Partij van de Arbeid
Den Haag, 5 februari 2002
VRAGEN VAN HET LID BARTH (PvdA) AAN DE MINISTERS VAN VOLKSGEZONDHEID,
WELZIJN EN SPORT EN VAN JUSTITIE
1. Bent u op de hoogte van de grote financiële problemen van de Mr. A. de
Graaf Stichting? Hoe beoordeelt u deze situatie, nu duidelijk is dat de
stichting haar werkzaamheden op korte termijn zal moeten beëindigen als er
geen verandering in de financiële positie plaatsvindt?
2. Deelt u de mening dat de Mr. De Graaf Stichting een onmisbare rol speelt bij de implementatie van de Wet opheffing bordeelverbod, gezien de onafhankelijke positie van de stichting? Kunt u het antwoord toelichten?

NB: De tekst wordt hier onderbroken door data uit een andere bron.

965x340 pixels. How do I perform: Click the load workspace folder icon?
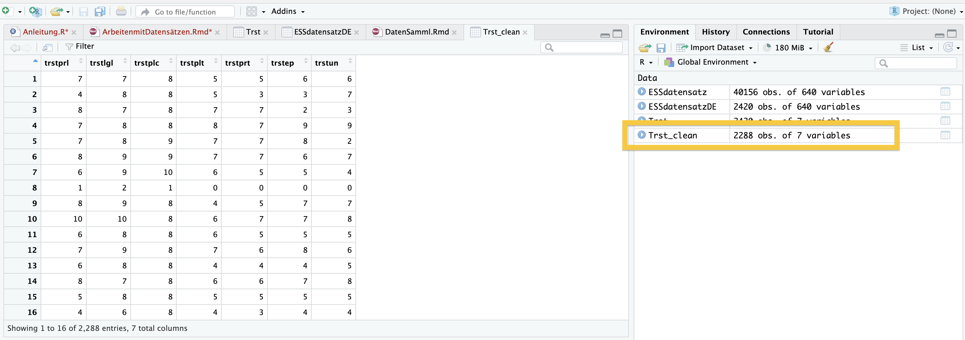tap(645, 48)
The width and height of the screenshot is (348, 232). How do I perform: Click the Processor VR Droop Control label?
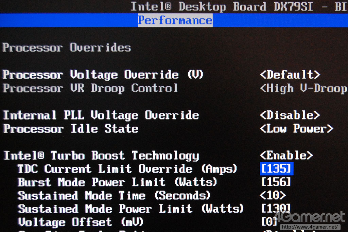tap(90, 88)
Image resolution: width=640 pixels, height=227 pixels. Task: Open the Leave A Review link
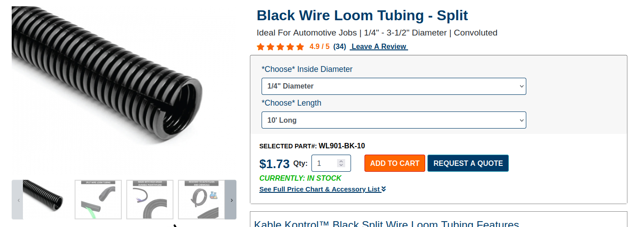pos(379,47)
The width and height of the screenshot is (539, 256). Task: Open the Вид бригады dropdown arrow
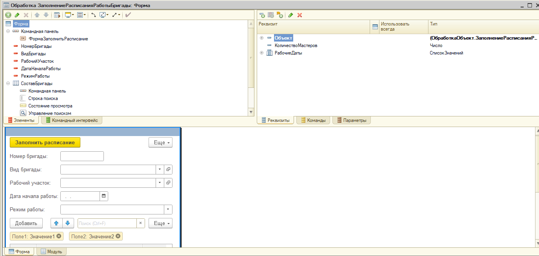tap(160, 169)
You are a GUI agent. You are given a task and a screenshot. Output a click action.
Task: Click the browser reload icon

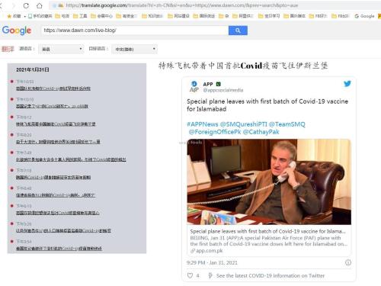click(x=26, y=5)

3. Is het waar dat de rol van de Mr. De Graaf Stichting in de evaluatie van
de Wet opheffing bordeelverbod anders is uitgepakt dan verwacht? Welke rol
speelt de Mr. De Graaf Stichting nu bij de evaluatie? Welk bedrag is daar
mee gemoeid?
4. Wat is het resultaat van het gesprek van 17 januari jl., dat heeft
plaatsgevonden tussen het ministerie van Volksgezondheid, Welzijn en Sport
en de Mr. De Graaf Stichting?
5. Bent u bereid de subsidie van de Mr. De Graaf Stichting aan te vullen met
de EUR 58.500, die noodzakelijk is om een dreigende opheffing van de
stichting af te wenden? Zo ja, op welke termijn? Zo nee, waarom niet? Deelt
u de mening dat zowel het ministerie van Volksgezondheid, Welzijn en Sport
als het ministerie van Justitie belang hebben bij het voorbestaan van de
stichting, en dat dat belang een financiële vertaling verdient? Zo nee,
waarom niet? Zo ja, tot welke bijdrage zal dit per ministerie leiden?